Column Anonymization: When choosing to anonymize a field, you are telling the model not to use the real field values for training. You might want to do this for your most sensitive columns, such as names and addresses. You then have the option to select alternative artificial values to be used instead. Choose from several options, including address, geography, name or even library ISBN. More types can be made available upon request.
Learning Parameters
Each learning model has its own set of parameters that can be adjusted for better accuracy or performance. The defaults are usually good enough for your first run-through, but you may want to adjust these if your results aren't quite right. Parameters include things like number of training epochs for our neural-net-based models, or options on how to treat decimal precision.
Data Generation
Once all of your parameters are set for your chosen model and original data, it's time to hit the 'Generate Data' button! Your new synthetic data will be written to a new schema which you can keep to yourself or share with your team. We hope you share!
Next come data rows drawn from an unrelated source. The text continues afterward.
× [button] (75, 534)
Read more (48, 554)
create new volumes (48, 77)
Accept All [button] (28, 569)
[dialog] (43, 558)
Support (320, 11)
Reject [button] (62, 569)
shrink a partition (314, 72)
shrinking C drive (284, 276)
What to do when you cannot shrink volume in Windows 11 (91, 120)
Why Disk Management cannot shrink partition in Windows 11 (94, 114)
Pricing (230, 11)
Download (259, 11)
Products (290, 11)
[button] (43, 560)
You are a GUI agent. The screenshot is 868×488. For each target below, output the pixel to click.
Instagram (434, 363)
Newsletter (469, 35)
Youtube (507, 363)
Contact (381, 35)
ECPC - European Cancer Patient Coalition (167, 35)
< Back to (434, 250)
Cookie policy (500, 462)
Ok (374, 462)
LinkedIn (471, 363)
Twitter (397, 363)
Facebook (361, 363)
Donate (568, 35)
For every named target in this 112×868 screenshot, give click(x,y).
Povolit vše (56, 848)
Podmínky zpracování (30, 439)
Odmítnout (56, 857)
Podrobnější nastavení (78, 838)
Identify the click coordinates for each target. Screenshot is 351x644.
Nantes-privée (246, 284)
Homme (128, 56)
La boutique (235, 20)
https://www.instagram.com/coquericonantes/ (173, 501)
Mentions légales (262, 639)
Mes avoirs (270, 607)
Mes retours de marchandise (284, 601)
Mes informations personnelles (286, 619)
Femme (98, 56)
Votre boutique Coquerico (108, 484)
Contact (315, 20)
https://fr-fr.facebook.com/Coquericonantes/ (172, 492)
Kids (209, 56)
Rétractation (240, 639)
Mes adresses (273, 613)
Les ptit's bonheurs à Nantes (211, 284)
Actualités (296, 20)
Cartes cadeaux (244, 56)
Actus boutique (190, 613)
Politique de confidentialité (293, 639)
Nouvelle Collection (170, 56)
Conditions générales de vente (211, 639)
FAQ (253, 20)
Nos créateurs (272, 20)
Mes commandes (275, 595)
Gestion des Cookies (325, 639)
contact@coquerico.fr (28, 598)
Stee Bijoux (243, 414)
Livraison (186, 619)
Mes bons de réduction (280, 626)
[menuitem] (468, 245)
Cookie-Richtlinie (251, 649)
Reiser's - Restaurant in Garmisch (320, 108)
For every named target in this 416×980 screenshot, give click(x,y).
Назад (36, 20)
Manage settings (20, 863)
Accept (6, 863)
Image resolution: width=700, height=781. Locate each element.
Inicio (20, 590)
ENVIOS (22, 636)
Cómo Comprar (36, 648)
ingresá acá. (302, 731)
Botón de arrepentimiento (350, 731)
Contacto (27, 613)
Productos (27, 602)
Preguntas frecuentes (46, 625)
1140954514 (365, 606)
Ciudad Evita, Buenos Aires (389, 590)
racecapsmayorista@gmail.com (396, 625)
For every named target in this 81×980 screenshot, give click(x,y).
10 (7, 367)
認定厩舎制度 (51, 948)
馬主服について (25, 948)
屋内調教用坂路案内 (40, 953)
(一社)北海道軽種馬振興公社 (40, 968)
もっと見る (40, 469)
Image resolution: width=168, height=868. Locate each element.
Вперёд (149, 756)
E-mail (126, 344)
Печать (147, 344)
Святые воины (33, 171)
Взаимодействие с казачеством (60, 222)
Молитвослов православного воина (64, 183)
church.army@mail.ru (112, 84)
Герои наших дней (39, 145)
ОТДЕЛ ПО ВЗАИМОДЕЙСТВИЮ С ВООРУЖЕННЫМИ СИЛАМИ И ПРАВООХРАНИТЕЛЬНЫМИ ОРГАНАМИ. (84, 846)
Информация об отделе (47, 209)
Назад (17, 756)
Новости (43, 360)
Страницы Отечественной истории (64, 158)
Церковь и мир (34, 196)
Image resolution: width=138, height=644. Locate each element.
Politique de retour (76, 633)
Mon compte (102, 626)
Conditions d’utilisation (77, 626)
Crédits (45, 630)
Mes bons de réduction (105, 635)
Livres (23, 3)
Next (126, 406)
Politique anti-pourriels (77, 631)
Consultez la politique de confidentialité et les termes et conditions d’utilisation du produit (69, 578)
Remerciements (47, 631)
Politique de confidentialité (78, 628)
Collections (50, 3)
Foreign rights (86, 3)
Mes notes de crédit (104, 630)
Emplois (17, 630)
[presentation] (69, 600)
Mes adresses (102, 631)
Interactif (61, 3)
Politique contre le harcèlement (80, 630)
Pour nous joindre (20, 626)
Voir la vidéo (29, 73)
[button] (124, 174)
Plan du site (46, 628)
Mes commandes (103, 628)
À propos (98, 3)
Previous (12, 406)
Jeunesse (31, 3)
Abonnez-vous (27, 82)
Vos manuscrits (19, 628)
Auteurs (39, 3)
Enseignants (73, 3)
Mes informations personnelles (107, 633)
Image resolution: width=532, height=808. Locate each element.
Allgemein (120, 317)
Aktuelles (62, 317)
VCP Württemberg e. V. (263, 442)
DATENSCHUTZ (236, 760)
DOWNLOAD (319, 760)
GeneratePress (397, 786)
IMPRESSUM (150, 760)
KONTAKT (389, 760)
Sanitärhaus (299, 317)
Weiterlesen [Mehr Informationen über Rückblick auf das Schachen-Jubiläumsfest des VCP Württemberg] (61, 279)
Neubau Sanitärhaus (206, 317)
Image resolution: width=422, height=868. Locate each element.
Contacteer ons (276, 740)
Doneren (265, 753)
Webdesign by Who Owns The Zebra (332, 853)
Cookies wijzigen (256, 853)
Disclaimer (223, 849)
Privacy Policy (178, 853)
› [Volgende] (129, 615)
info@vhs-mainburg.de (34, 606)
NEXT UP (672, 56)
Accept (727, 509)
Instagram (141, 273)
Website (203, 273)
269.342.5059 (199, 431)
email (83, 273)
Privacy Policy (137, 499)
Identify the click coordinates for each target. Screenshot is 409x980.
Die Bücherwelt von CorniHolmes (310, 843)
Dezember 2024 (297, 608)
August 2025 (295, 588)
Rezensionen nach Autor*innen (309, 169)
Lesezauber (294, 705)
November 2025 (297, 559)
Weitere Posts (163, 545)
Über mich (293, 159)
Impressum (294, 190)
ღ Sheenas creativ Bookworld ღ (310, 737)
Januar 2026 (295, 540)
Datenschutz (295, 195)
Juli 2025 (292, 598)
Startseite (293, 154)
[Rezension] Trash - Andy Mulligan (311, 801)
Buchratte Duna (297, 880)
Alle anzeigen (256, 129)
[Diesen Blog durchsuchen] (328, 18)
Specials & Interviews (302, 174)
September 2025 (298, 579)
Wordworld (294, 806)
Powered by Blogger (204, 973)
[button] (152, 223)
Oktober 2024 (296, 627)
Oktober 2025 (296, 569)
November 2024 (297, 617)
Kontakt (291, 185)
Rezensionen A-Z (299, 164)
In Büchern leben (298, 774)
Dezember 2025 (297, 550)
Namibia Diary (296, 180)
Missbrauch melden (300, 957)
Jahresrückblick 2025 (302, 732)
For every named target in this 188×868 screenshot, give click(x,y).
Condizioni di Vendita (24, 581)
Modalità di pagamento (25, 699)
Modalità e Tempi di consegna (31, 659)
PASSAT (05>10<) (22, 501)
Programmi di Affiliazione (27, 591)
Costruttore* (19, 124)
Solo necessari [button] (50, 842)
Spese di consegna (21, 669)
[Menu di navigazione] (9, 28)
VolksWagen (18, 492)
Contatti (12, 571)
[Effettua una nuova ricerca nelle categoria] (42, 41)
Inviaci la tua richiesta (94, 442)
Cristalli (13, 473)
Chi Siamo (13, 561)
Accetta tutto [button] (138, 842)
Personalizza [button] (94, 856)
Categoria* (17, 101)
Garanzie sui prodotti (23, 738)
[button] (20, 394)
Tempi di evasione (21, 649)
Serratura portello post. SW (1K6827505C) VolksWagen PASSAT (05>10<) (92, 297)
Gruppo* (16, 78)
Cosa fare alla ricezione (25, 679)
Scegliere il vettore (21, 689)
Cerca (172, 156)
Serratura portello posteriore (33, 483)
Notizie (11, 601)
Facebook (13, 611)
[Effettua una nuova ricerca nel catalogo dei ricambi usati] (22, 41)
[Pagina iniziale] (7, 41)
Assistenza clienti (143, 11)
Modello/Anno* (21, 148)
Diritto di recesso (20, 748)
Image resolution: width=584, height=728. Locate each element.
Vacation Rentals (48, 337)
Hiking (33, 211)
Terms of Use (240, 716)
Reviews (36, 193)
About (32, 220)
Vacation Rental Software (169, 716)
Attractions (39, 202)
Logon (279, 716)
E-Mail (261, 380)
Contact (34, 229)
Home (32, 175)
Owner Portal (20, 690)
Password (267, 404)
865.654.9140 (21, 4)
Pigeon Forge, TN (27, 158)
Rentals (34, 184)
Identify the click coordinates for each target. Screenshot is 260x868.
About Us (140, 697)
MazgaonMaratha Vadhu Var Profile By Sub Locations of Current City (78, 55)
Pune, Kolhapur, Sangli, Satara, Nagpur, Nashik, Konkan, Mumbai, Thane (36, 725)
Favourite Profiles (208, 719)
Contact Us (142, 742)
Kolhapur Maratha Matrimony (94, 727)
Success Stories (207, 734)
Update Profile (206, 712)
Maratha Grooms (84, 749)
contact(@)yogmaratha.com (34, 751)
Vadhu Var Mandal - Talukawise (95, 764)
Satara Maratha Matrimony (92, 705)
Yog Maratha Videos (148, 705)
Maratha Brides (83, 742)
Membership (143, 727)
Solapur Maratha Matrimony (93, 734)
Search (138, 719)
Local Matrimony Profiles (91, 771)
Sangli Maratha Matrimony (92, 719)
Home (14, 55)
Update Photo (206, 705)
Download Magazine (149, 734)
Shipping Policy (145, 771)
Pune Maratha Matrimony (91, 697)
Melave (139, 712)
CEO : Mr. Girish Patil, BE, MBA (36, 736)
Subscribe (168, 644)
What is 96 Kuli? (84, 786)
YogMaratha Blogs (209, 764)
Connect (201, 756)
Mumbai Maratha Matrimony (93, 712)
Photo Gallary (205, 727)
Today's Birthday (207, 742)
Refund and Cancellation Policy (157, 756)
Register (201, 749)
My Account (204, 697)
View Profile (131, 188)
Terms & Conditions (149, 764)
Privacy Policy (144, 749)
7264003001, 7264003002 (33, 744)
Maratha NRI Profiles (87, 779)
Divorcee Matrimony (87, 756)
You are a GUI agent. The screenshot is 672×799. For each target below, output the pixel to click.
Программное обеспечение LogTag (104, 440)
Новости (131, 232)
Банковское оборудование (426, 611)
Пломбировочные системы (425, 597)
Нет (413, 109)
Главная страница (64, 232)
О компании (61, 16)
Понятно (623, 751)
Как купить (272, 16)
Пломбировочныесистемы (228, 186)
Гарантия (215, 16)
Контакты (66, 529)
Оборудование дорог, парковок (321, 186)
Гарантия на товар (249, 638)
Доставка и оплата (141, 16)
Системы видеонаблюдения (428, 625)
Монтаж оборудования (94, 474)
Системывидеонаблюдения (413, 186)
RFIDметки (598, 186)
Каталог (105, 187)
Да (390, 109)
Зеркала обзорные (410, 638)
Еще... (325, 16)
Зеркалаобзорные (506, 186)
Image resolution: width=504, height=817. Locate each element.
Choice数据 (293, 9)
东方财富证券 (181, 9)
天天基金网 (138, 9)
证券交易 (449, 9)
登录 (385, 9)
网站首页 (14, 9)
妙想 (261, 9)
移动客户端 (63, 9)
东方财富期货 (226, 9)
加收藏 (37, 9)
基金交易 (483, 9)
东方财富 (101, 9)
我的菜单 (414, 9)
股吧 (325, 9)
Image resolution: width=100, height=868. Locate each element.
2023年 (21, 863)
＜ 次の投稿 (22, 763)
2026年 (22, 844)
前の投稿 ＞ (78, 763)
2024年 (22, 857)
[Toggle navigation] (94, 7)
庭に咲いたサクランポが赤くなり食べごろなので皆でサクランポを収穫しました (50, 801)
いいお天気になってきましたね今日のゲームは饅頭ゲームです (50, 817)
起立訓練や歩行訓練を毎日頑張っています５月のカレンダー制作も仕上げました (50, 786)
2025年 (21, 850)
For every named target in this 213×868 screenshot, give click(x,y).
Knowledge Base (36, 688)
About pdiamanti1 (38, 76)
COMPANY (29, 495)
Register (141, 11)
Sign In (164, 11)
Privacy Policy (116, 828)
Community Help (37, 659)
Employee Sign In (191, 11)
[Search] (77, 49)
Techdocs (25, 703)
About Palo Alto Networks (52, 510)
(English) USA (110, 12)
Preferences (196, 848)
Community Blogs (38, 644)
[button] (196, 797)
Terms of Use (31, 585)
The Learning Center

Explore Your New Synthetic Data
While becoming a master of synthetic data generation, you may wish to iterate over the process a few times and change some of the learning parameters and column options. We've included a quick data explorer that allows you to see, filter, and explore your new data without ever leaving the application.
Compare Your Synthetic and Real Data
Even if your data looks right, it's important to validate how close it is to the original data. As a part of the data explorer, we've included a histogram comparison of your real data against the original data. The lines show the distributions; green for real, blue for synthetic, with variance % shown as bars. Some variation is good; it actually acts as an added security measure. If you see too large a variance, you likely need to adjust your parameters.